The tool’s name contains a winking reference to Gamergate (itself often abbreviated as “GG”), an anti-feminist political movement with a strong Twitter presence that coalesced in the summer of 2014. The autoblocker generates its reckoning of accounts to block based on a very short list of the #Gamergate hashtag’s core contributors, then extends the block to include any Twitter account that follows two or more of these central accounts. The resulting block-list, as of July 2015, contains more than 10,000 accounts. The tool further tempers it through a separate whitelist that volunteers periodically update.

(I’m uncertain whether the seed-list on GitHub remains the one used by the ggautoblocker list available through blocktogether.org. The project’s homepage states that development of the GitHub-based ggautoblocker has ceased in favor a complete rewrite, and Twitter has long since suspended nearly half of the accounts on the original shortlist anyway.)

At the time of this writing, I do not use this or any other auto-blocking Twitter tool, and in fact have very few accounts blocked (not counting spam accounts). I have a handful of accounts muted, mostly those belonging to people or robots whom the folks I follow frequently retweet, but whose contributions I don’t wish to read. In any event, I remain a very strong believer that every person has the right to shape their social-media experience to their own best fit. This means, in part, recognizing that one has no obligation to read every single scrap of one’s timeline, nor to listen to every entity that might appear on it. Good social-media hygiene therefore includes the relatively passive actions of not following or quietly muting accounts whose tweets one doesn’t wish to read — and it also includes the more active response of blocking accounts that directly initiate unwelcome contact, or otherwise intrude where not invited. And when a lot of accounts act in this untoward manner, all from the same source and at the same time, using an autoblocker can become a defensible solution.

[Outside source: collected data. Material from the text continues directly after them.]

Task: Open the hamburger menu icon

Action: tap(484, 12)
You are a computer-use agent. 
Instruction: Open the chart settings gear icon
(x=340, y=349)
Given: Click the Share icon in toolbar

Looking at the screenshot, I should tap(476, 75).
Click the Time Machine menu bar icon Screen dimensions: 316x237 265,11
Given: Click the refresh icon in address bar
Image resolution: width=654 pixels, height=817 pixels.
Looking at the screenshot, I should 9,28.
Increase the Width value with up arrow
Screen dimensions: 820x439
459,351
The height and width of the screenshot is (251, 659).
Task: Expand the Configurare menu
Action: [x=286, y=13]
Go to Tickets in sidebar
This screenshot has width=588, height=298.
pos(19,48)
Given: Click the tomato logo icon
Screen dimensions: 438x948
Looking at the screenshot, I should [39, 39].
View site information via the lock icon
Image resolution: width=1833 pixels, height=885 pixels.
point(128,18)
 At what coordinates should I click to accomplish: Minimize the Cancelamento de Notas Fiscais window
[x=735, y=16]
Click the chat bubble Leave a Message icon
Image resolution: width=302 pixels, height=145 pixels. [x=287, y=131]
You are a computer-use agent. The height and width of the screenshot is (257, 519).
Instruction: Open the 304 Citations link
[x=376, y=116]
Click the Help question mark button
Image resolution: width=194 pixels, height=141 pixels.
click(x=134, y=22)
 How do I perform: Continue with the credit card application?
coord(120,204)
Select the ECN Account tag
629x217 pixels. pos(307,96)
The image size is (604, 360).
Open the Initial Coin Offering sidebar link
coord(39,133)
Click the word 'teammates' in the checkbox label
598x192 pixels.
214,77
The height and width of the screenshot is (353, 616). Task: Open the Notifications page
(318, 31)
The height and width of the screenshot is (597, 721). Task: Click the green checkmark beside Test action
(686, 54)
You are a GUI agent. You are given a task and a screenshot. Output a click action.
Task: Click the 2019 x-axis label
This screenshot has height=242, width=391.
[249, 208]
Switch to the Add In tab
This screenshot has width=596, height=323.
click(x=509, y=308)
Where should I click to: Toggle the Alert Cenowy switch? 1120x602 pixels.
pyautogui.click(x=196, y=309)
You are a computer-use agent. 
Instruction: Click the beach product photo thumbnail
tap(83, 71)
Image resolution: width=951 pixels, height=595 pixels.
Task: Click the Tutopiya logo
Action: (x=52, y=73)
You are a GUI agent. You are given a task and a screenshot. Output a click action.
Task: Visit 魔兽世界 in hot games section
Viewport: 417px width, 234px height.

Let us not mince words: the primary intended use-case for the ggautoblocker occurs when someone can no longer use Twitter the way they want to due to brigading from Gamergate-related accounts. This can happen when Gamergate supporters flood a hashtag, as occurred last week with the O’Reilly Open Source Convention: the conference’s official #OSCON tag so filled with tweets from non-attendees upset at the presence of an overtly feminist speaker (Randi Harper herself, as it happens) that people actually at the conference had a hard time communicating via Twitter. The conference’s eponymous Tim O’Reilly compared it to a denial-of-service attack.

Earlier in 2015, this same phenomenon occurred at the Game Developers Conference (especially after Tim Schafer criticized Gamergate in a keynote address), and at the Calgary Comic & Entertainment Expo (after it ejected a Gamergate-allied exhibitor who registered under false pretenses).

Worse — and sometimes as a follow-on consequence of hashtag flooding — individual Twitter users might find their own accounts the target of Gamergate’s attention, effectively rendering all of Twitter personally unusable due to a tidal wave of countless unsupportive, mocking, or outright hostile messages from complete strangers. (And this leaves to one side the more disturbing and dangerous aspects that have coincided with this personal level of attention from Gamergate, including serious, sexually-charged harassment or death threats.)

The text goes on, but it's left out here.